▶ Extracted entries
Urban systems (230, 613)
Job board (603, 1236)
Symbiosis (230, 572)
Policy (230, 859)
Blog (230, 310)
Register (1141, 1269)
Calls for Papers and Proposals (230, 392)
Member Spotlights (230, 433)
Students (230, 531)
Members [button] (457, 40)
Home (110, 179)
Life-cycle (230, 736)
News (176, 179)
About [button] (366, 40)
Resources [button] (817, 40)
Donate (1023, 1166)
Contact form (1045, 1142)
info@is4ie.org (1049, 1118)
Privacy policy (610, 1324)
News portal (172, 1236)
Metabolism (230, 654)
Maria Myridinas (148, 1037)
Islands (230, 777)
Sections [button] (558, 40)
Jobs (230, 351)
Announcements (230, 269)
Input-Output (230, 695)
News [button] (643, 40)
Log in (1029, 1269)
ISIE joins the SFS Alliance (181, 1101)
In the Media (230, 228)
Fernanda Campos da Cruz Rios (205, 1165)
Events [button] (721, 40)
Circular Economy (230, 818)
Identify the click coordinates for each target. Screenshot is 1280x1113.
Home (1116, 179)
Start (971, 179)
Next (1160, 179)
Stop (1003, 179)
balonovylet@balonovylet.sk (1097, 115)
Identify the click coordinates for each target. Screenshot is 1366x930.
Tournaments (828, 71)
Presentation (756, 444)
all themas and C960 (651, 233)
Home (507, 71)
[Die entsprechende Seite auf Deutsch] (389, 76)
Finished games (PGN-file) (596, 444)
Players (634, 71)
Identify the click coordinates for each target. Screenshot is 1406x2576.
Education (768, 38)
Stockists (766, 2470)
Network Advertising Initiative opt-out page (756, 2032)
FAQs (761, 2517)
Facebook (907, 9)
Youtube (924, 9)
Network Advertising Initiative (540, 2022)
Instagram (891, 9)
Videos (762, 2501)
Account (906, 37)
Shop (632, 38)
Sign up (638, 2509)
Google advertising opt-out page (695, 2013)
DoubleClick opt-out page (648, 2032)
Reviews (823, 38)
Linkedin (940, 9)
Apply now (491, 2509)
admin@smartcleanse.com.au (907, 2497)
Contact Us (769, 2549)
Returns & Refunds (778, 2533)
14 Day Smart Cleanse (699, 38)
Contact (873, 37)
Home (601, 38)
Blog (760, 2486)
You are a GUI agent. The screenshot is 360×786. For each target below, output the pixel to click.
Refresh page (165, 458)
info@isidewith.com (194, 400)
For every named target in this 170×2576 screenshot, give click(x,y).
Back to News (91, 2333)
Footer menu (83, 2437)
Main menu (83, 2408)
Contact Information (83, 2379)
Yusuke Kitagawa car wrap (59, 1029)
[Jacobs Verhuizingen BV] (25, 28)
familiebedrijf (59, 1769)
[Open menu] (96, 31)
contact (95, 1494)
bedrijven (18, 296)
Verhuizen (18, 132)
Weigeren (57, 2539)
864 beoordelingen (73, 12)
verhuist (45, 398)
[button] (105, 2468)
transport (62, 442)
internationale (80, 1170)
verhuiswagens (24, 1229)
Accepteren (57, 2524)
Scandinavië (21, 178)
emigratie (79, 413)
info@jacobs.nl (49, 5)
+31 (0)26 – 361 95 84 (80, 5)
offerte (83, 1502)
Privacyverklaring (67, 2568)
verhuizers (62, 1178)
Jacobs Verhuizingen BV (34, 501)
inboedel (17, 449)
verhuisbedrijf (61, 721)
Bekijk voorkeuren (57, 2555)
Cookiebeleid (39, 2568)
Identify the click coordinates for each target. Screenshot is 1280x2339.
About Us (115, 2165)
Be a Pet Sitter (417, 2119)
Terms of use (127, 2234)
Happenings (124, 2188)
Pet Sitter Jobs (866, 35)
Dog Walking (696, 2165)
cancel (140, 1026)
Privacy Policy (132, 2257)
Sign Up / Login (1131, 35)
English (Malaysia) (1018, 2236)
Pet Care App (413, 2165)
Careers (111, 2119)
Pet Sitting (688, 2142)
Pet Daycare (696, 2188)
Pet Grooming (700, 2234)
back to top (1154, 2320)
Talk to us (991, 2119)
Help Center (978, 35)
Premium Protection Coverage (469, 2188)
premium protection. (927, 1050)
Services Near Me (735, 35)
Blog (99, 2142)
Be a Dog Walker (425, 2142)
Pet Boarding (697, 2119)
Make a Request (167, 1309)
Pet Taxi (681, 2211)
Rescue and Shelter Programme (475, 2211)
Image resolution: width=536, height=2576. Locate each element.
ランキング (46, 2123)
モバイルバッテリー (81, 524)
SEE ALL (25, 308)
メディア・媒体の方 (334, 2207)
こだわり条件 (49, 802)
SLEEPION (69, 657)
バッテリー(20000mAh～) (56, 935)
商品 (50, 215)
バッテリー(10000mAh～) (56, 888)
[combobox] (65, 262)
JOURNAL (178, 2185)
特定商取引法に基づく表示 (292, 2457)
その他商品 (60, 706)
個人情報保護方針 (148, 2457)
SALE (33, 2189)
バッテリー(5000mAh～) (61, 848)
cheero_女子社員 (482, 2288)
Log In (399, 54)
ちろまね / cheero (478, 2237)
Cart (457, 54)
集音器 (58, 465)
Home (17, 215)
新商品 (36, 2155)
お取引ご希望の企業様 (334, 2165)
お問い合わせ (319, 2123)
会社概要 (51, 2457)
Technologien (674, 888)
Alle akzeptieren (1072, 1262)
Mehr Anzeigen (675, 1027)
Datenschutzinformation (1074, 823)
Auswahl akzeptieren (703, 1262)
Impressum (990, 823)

▶ What to produce
Using the records above, write out exactly the lines between the one holding "Screenshot is 1280x1113." and the one holding "Blog (760, 2486)", inclusive; leave everything else out.

▶ Answer area
Identify the click coordinates for each target. Screenshot is 1280x1113.
Home (1116, 179)
Start (971, 179)
Next (1160, 179)
Stop (1003, 179)
balonovylet@balonovylet.sk (1097, 115)
Identify the click coordinates for each target. Screenshot is 1366x930.
Tournaments (828, 71)
Presentation (756, 444)
all themas and C960 (651, 233)
Home (507, 71)
[Die entsprechende Seite auf Deutsch] (389, 76)
Finished games (PGN-file) (596, 444)
Players (634, 71)
Identify the click coordinates for each target. Screenshot is 1406x2576.
Education (768, 38)
Stockists (766, 2470)
Network Advertising Initiative opt-out page (756, 2032)
FAQs (761, 2517)
Facebook (907, 9)
Youtube (924, 9)
Network Advertising Initiative (540, 2022)
Instagram (891, 9)
Videos (762, 2501)
Account (906, 37)
Shop (632, 38)
Sign up (638, 2509)
Google advertising opt-out page (695, 2013)
DoubleClick opt-out page (648, 2032)
Reviews (823, 38)
Linkedin (940, 9)
Apply now (491, 2509)
admin@smartcleanse.com.au (907, 2497)
Contact Us (769, 2549)
Returns & Refunds (778, 2533)
14 Day Smart Cleanse (699, 38)
Contact (873, 37)
Home (601, 38)
Blog (760, 2486)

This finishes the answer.